The Fraser Health Authority has initiated a patient safety review after a three-year-old girl died at Abbotsford Regional Hospital earlier this month.
Nimrat Gill died five hours into her second hospital visit in two days on Feb. 7, her mother Balraj Gill said.
“I have lost my future,” Gill said, in an email to The News. “I lost my sweetie pie.”
Around 2 a.m. Feb. 6 Gill brought Nimrat and her husband Amarinder, who were both sick, to the hospital. Amarinder was prescribed antibiotics but the doctor told her to give her daughter Tylenol.
Gill said she returned home with her family around 7 a.m. that morning and gave their daughter Tylenol as directed but the illness persisted throughout the day.
The next night, Nimrat once again couldn’t sleep and her sickness worsened, as she began vomiting, her mother said.
At 5 a.m. on Feb. 7 Gill took her back to the hospital.
It is not clear what happened over the next five hours but x-rays were taken of Nimrat at some point and blood was drawn for tests, both of which Gill said should have happened on her daughter’s first visit.
Doctors performed CPR on Nimrat about five hours after she arrived at hospital to no avail, Gill said.
Fraser Health spokesperson Tasleem Juma said the review underway is a joint effort between ARH’s emergency department and the health authority’s Maternal, Infant, Child and Youth team.
“Anytime there’s an unexpected death, there is a review of the circumstances and from the review then we look at if there’s anything that we need to change and move to do differently for the future,” she said.
“We know that this is a very difficult time for this family and our hearts certainly do go out to them at this time,” Juma said.
The province’s health minister, Terry Lake, was asked about Nimrat Gill’s death and Fraser Health Authority’s review following a press conference announcing new funding for mental health and addiction services.
“I don’t want to second guess health professionals and the decisions they make but Fraser Health along with Abbotsford Regional Hospital are doing a deep investigation into this to understand exactly what happened so we can determine changes in procedures and processes to avoid this in the future,” Lake said.
Separate from the Fraser Health review, the coroner’s office has an investigation underway into the cause of Nimrat’s death.
The Gill family has also filed an official complaint with Fraser Health Authority’s Patient Care Quality Office, Juma said.

========

Task instructions -
According to the report above, at what time on Feb. 7 did Gill take Nimrat back to the hospital? Please answer briefly.

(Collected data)
========

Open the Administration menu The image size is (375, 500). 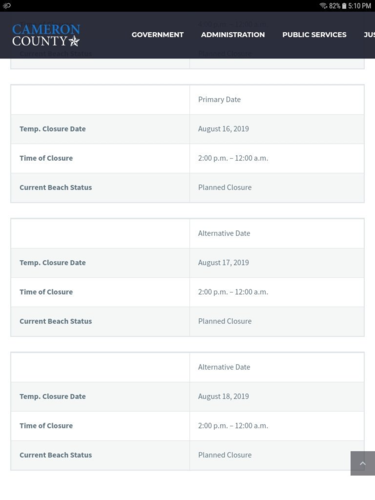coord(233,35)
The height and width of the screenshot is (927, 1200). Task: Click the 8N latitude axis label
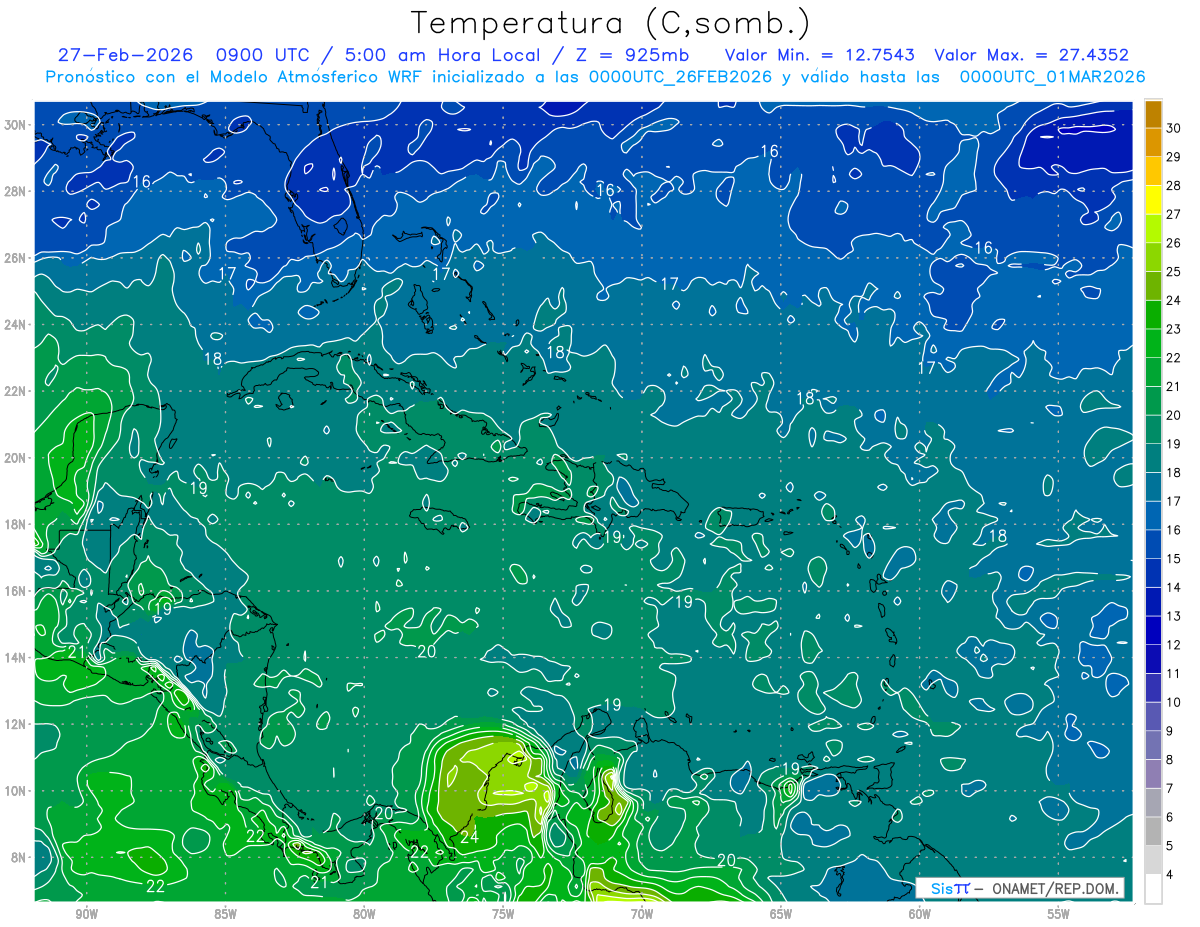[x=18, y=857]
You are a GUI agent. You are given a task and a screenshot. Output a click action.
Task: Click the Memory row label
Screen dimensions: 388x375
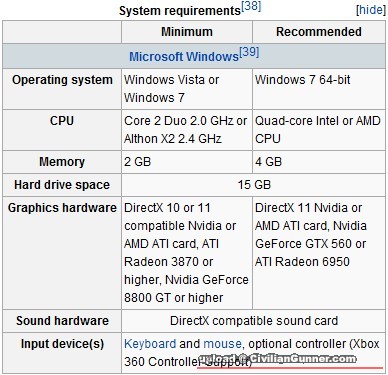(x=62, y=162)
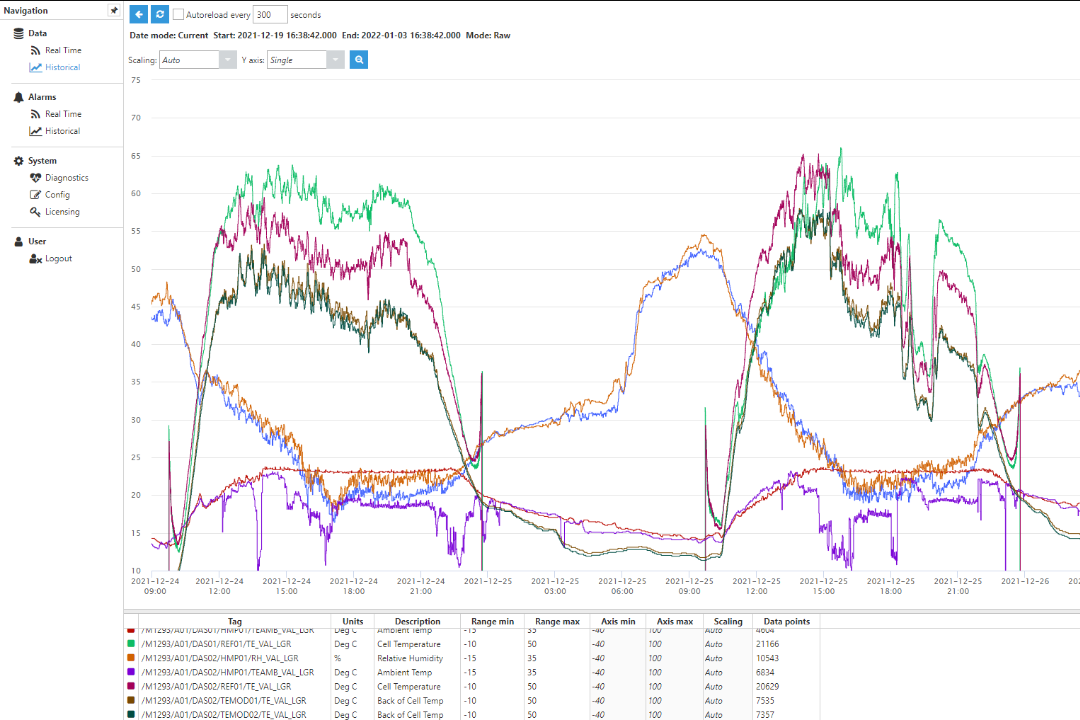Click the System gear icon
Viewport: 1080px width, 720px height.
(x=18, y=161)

========

Task answer -
At 5 a.m.